Doctor Calvert’s near final words to her continued repeating in her head. They chanted like monks on a hilltop: incessant and oblivious. At times those words were as unnoticeable as her breathing at others as unignorable as her panting. Always involuntary. For several hours yesterday or the day before—sleep loss made her unsure—she intoned the words aloud just to hear someone speak. Even though she mouthed the words, Armburster heard Calvert’s voice in them. He had said, “Arm, I know what you’re thinking. It’s what I thought too. Suit up and be wrong for the first time.” But two words burst out of that string like a police siren in a crowd simultaneously drawing her attention yet warning her away: be wrong. Be wrong. Be Wrong. BE WRONG.

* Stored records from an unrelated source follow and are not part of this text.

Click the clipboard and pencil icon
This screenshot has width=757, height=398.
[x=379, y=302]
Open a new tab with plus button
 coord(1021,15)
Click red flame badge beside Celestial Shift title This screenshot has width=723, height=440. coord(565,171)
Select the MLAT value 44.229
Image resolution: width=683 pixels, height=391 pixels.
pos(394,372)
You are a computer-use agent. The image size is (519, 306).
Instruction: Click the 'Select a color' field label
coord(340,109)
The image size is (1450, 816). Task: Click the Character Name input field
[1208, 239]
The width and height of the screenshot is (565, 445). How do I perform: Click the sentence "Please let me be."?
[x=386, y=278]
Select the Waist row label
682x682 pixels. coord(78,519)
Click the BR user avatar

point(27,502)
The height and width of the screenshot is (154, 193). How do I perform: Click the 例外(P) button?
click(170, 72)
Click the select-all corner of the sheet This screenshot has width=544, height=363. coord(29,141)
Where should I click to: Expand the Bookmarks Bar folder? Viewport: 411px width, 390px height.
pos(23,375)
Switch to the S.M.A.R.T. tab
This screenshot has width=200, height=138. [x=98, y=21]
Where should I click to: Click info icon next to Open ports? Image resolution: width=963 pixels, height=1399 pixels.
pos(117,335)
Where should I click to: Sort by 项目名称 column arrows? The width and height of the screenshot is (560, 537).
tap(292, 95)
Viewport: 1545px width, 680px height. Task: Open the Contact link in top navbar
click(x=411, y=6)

The progression of this story over the past few days evolved more than I wold have expected at the onset. This is good because at the end of this week I finally have a place ot start and a place to end. I just need to firm up the vaporous middle.

What I find most interesting is how parts I added to resolve initial problems ended up neutralizing those problems and requiring me to insert new ones to better meet the challenge. I’m not pleased that the none of the motivating scene I wrote back in December—the one that got me writing this story first of all the ones I selected—will be used in the final draft, but I am happy I’ve got something writable.

One funny thing I’d like to capture here if no where else is that my initial thinking put this at a much longer story than I was prepared to write. Explaining and setting up the motivations of the antagonist bloated the plot. Mostly, I think, because I wanted to be classier than, “Hey Reader! Here’s a bone. Go get it Boy.” I realized keeping the story short nessecitated motivation simplicity. So, still a bone to chase, but hopefully I’ll be able to include a zig if not a zag along the way.

Day 413

Armburster: Light Plotting

I’m supposed to be writing already having completed my plotting on Tuesday.  Since I didn’t complete that I’m not writing today.  I’m tempted to put fingers to keys to see where the story goes, but I won’t.  Instead I’ll do the work.

For those of you not privy to my brain or office my first week will revive a brief mech motivated entry from December 2007: https://1000days.douglasblaine.com/20071222/day-119-armburster/

I keep coming back to making the character of “Doc” be the mysterious antagonist.  Which I then resist in various ways.  Then counter.  I’m starting to realize how much I prefer situations, events, or formless monsters to be the baddies than primary characters.

It makes sense in a 1000 word piece that the bad guy would be there all along.  All the motivations I come up with are thinner than I’d like to use.  I don’t want accidental or coerced badness.  I want dead-on purposeful seeking your death or destruction badness.

Regardless of the badness vector I’ve arrived at an event path that goes something like this: Armburster tests the XO and is surprisingly impressed and visibly enthusiastic about the results; they tuck it away for the night and return to testing the following day, early in that testing a virus locks up the XO’s controls and takes over to a great degree (Arm has some control but very little).  I need to determine what happens next.  Comic book style structural rampage to highlight the XO’s capabilities?  Specific target seeking quest? A vendetta or a robbery?

What’s the ending?  Does The Antag relent and power down the virus?  Is Arm forced to sacrifice the XO and himself for the greater good?  Maybe Arm is able to re-take the XO and stop the Antag?

Let’s say there is no virus.  The Antag takes a hostage and coerces Arm to do bad things with the XO.  Thus Arm is using his skills to protect one person at the disperse expense of others.  None of these really attacks his self-concept unless I change that concept a bit.  Maybe he is aloof and less caring more selfish?  Nah.  I think I’ll stick with a straight hero and just work a better angle.

Testing occurs on a specific planet consisting of the proper gravity or terrain.  Arm is the lead tester but soon other pilots will be on planet and in danger.  Or able to suit up themselves.  Arm’s brought a daughter or son or a wife or hooked up with a civilian contractor taken hostage.  So we’re on a remote planet.  What could The Antag want to accomplish?  Straight robbery?  Capture of a highly placed local political figure?  If it’s Doc then it would be knowledge of some sort.